GIVEN PROBLEM —
Copy each of the items below verbatim, leaving out the pictures.
>> BEGIN GIVEN INFORMATION
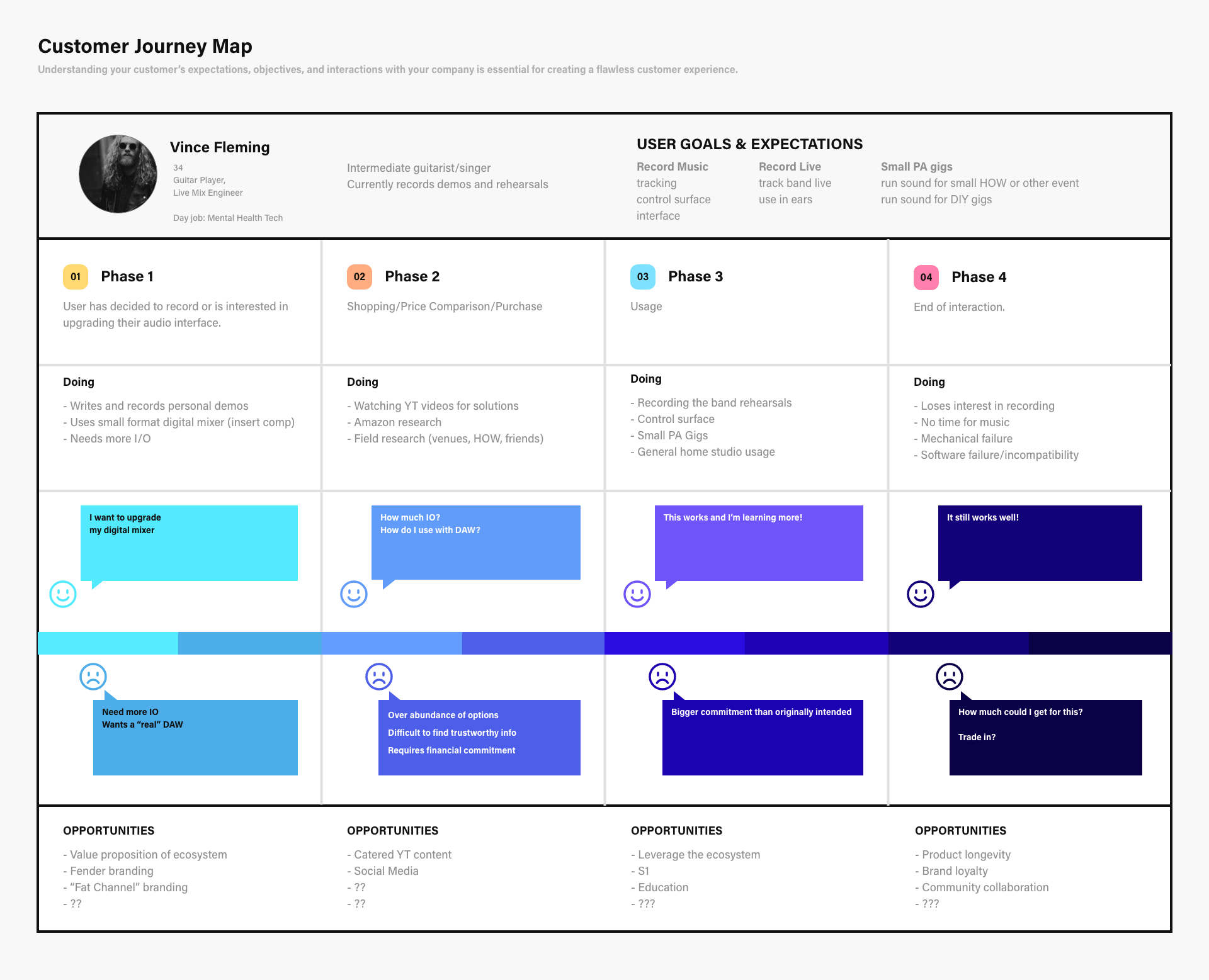This screenshot has height=980, width=1209.
Task: Click the cyan first timeline bar segment
Action: [x=108, y=643]
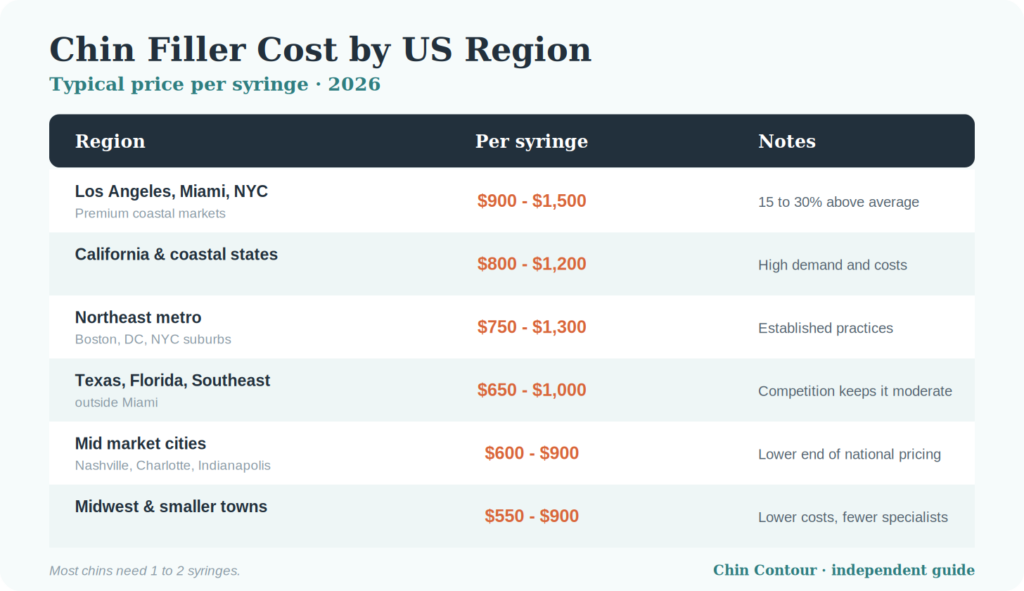Click the $900 - $1,500 price

tap(532, 200)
>> END GIVEN INFORMATION
THE SOLUTION —
This screenshot has height=980, width=1209.
Task: Click the cyan first timeline bar segment
Action: [x=108, y=643]
Click the $900 - $1,500 price

tap(532, 200)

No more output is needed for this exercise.